Economia

Banco de Moçambique volta a cortar juros, mas deixa aviso sério aos mercados – Times de Todos

O Comité de Política Monetária (CPMO) decidiu hoje reduzir a taxa de juro de política monetária, num contexto de inflação controlada, mas alertou para o agravamento dos riscos internos e externos.

MAPUTO – O Banco de Moçambique anunciou, esta quarta-feira (28 de Janeiro), uma redução da taxa de juro de política monetária (MIMO) de 9,50% para 9,25%. A decisão, tomada na primeira reunião do ano do CPMO, fundamenta-se na manutenção das perspectivas de inflação de um dígito a médio prazo, embora o regulador tenha deixado um aviso claro: o ciclo de desagravamento iniciado em 2024 pode estar prestes a terminar.

Inflação em queda e Metical estável

​A trajetória da inflação tem sido favorável. Em Dezembro de 2025, a inflação anual fixou-se em 3,2%, uma desaceleração face aos 4,4% registados em Novembro. Segundo o comunicado assinado pelo Governador Rogério Zandamela, este cenário reflete a estabilidade do Metical e dos preços internacionais das mercadorias, além de uma procura interna contida.

Desafios no crescimento e dívida pública

​Apesar do alívio na política monetária, os indicadores económicos apresentam sinais de alerta:

  • Crescimento Económico: O PIB (excluindo o GNL) contraiu 1,3% no terceiro trimestre de 2025. A recuperação prevista deverá ser lenta, condicionada por choques climáticos.
  • Dívida Pública: O endividamento público interno continua a crescer, situando-se agora em 485 mil milhões de meticais — um aumento de 11,1 mil milhões apenas desde Dezembro de 2025. O Banco Central alerta que os atrasos no pagamento da dívida pública pelo Estado estão a gerar rigidez nas taxas de juro do mercado interbancário.

O fim do ciclo de reduções?

​Pela primeira vez em meses, o CPMO afirmou explicitamente que, face ao agravamento dos riscos, “considera que se aproxima o fim do ciclo de redução da taxa MIMO”.

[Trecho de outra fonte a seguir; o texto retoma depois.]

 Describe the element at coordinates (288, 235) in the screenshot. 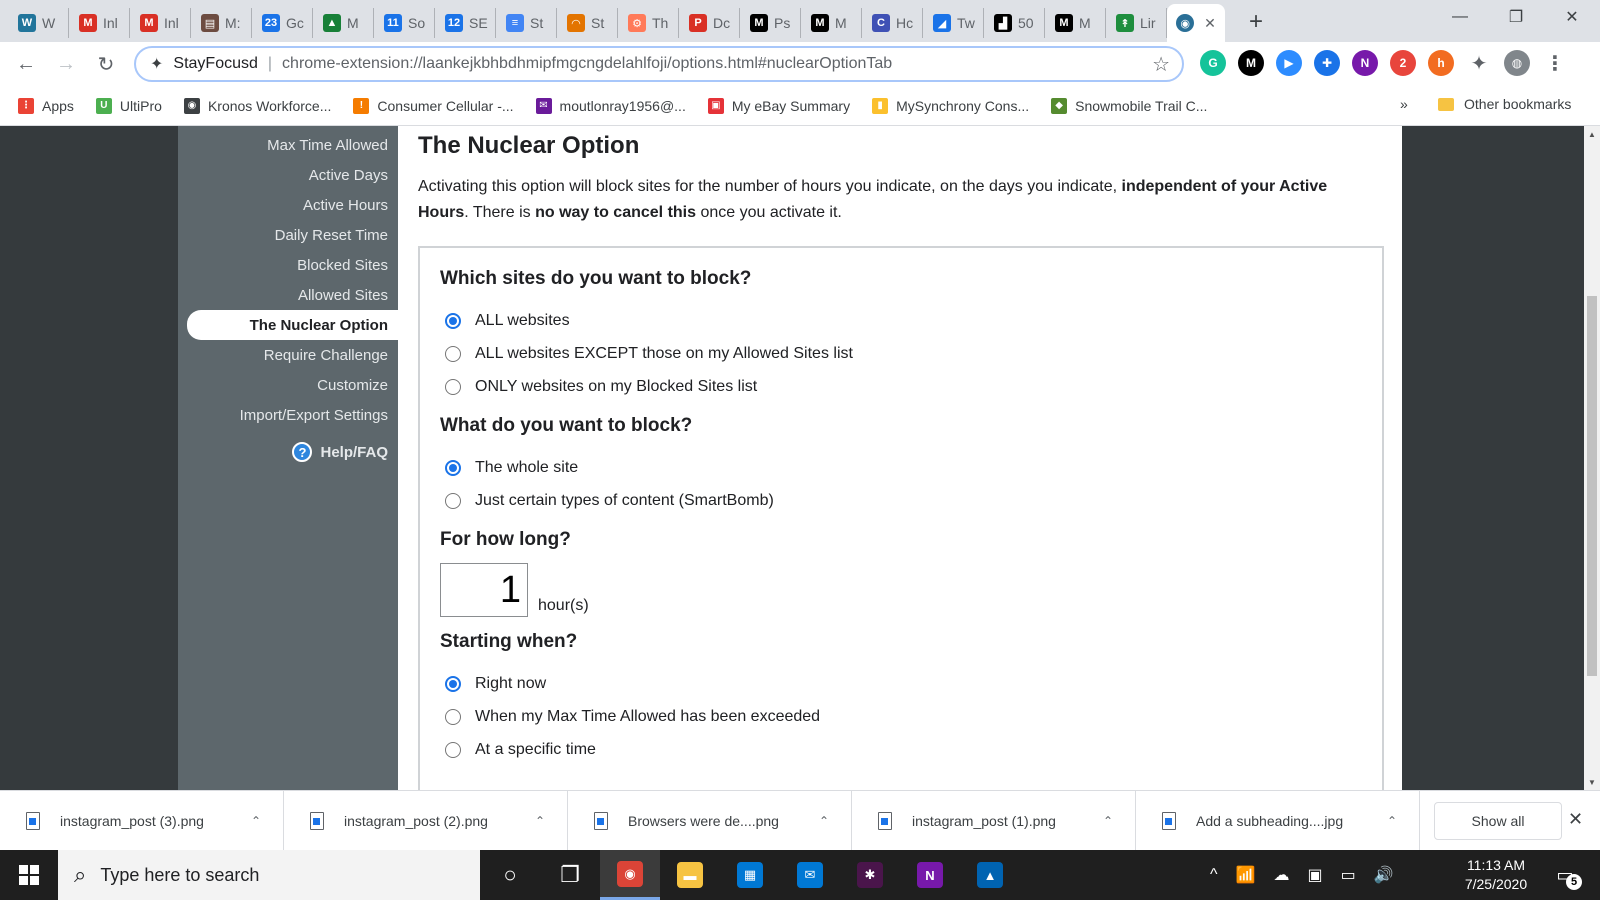

I see `sidebar-item: Daily Reset Time` at that location.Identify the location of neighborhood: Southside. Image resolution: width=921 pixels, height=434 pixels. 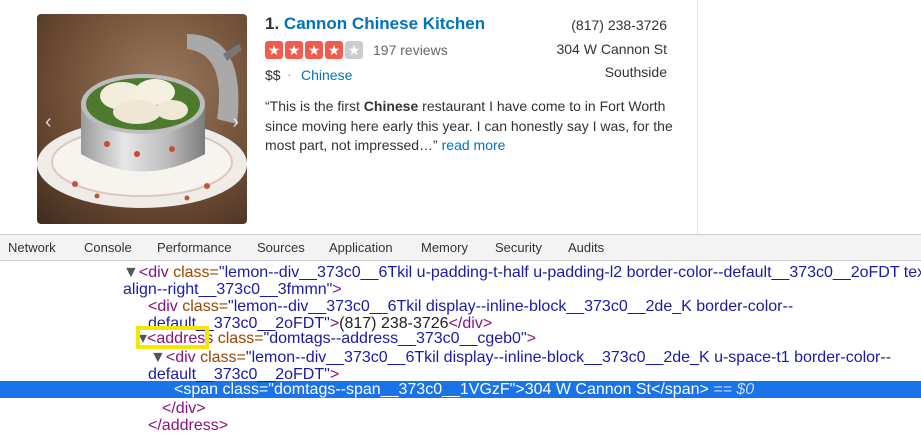
(636, 72).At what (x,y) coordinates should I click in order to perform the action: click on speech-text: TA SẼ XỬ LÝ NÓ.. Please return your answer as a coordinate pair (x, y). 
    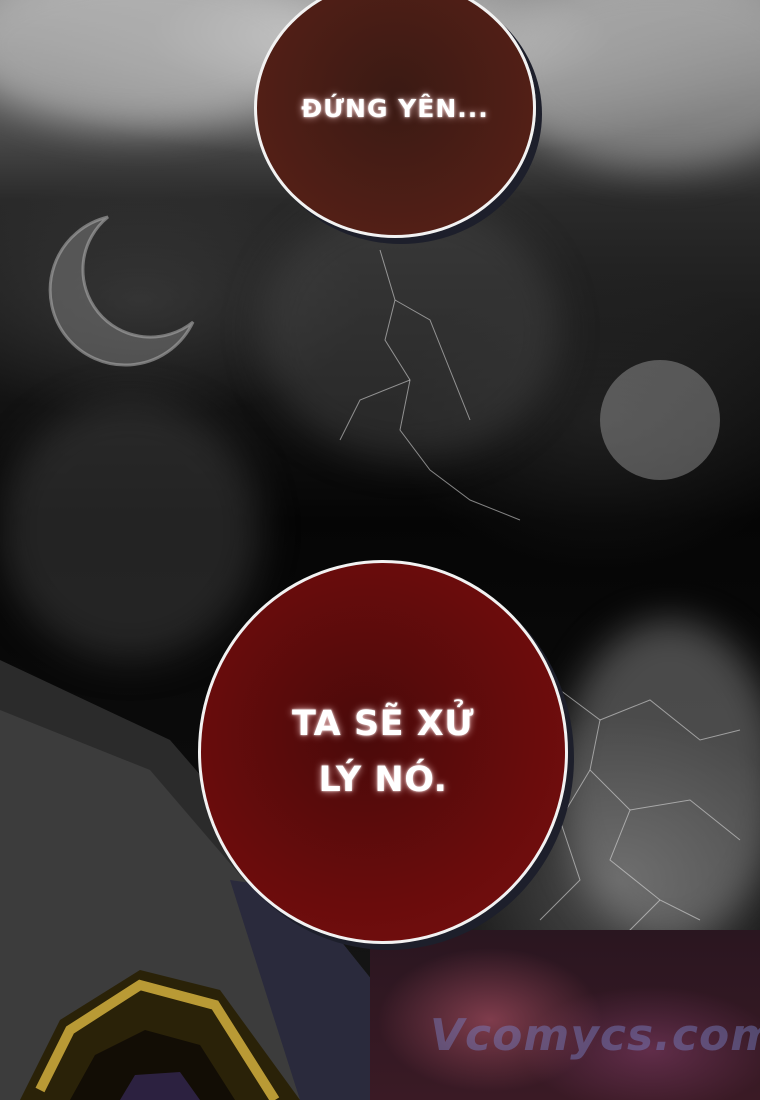
    Looking at the image, I should click on (383, 752).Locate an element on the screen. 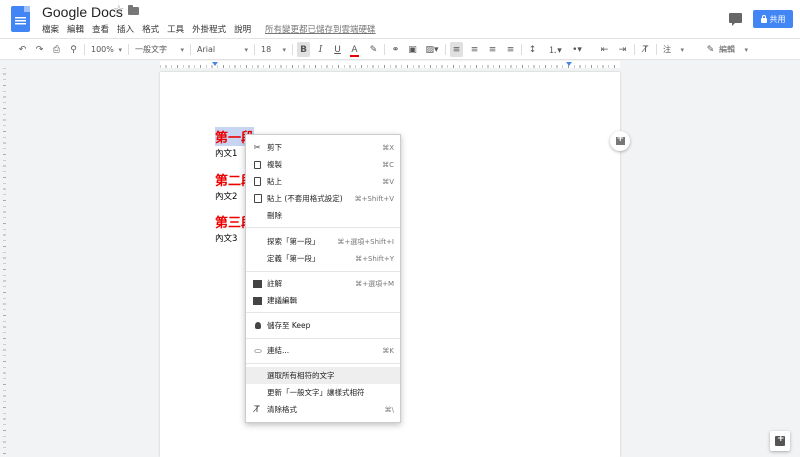 The image size is (800, 457). add-comment-button is located at coordinates (620, 141).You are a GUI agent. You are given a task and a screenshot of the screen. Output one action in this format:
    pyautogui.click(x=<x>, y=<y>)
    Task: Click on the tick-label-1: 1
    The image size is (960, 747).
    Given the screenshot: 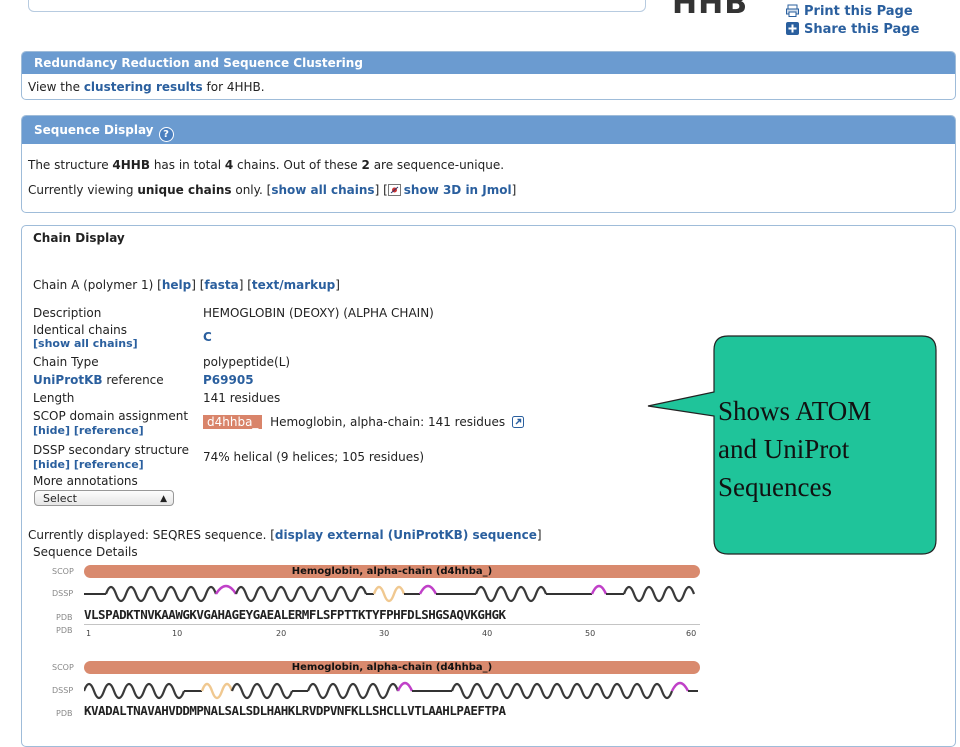 What is the action you would take?
    pyautogui.click(x=89, y=634)
    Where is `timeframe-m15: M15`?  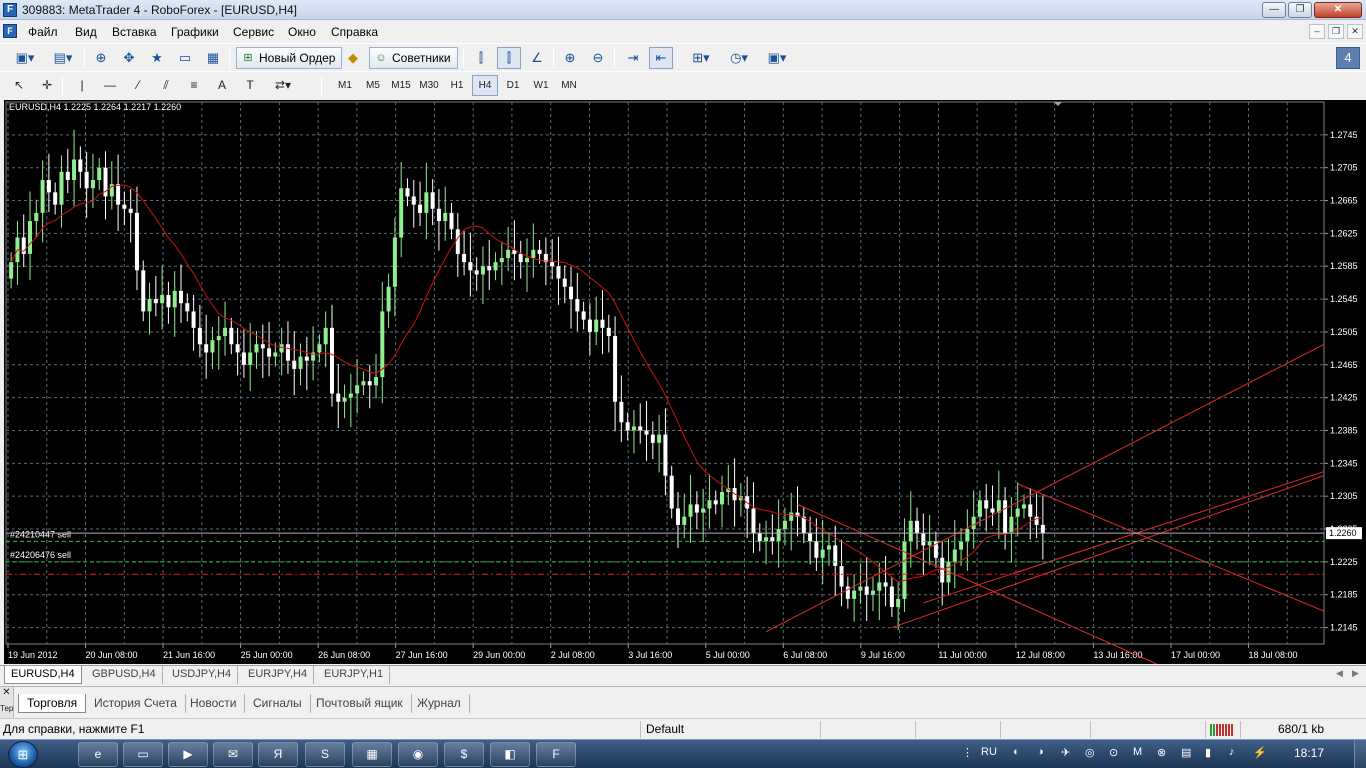
timeframe-m15: M15 is located at coordinates (401, 86).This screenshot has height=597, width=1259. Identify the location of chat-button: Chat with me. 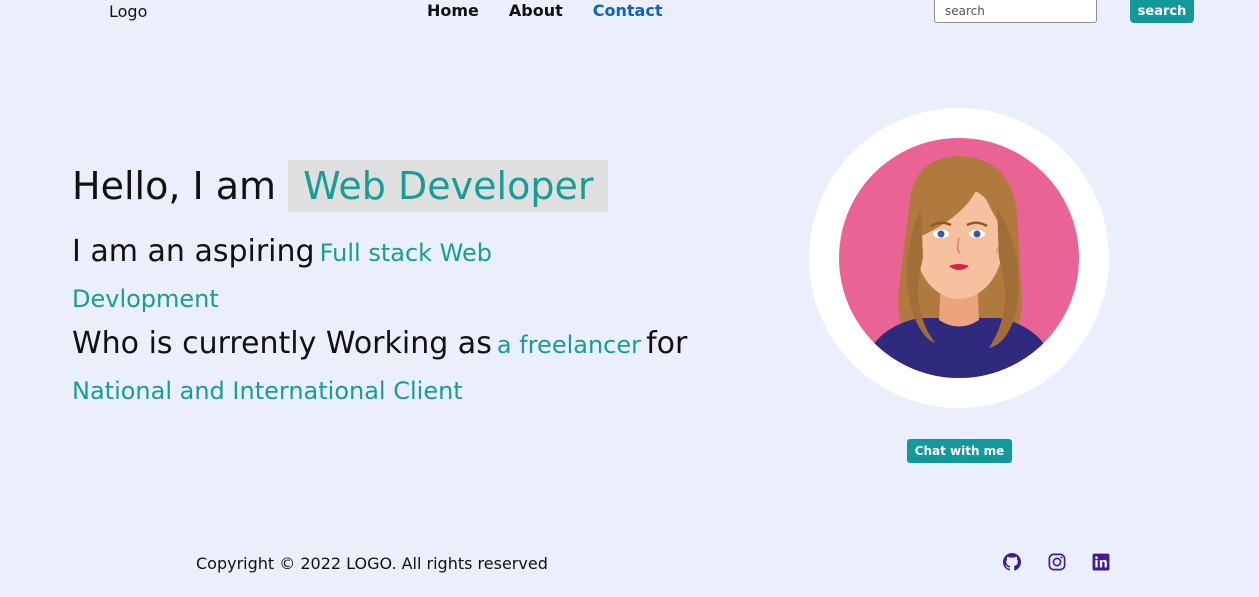
(960, 451).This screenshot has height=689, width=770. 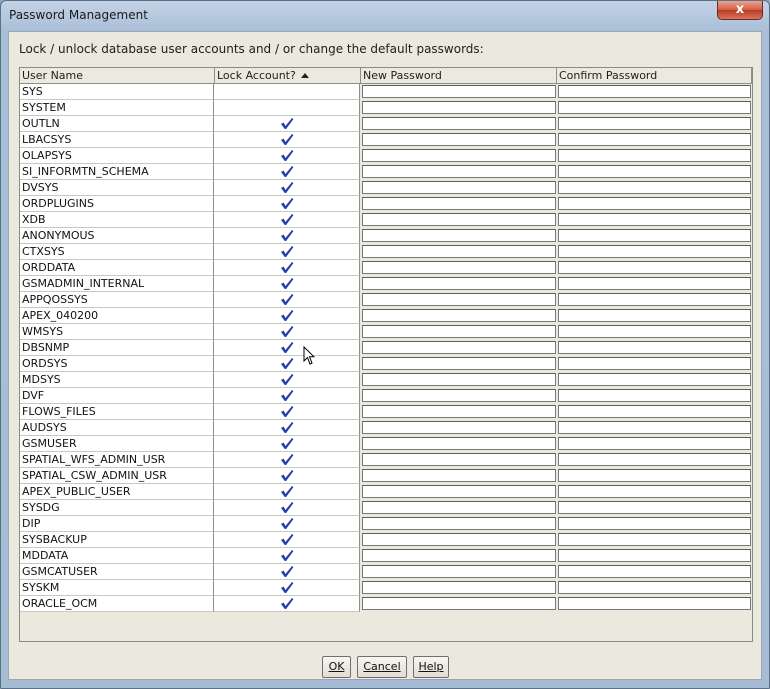 I want to click on close-button: x, so click(x=740, y=10).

​Entre os principais factores de incerteza que podem travar novos cortes no futuro, destacam-se:

  1. Riscos Climáticos: O impacto de inundações recentes na cadeia logística e na oferta de bens.
  2. Tensões Geopolíticas: O agravamento de conflitos internacionais que podem encarecer o preço de alimentos e mercadorias importadas.
  3. Pressão Fiscal: O impacto dos atrasos nos pagamentos do Estado.

​A próxima reunião ordinária do Comité está agendada para o dia 30 de Março de 2026, onde será reavaliada a conjuntura económica nacional e internacional.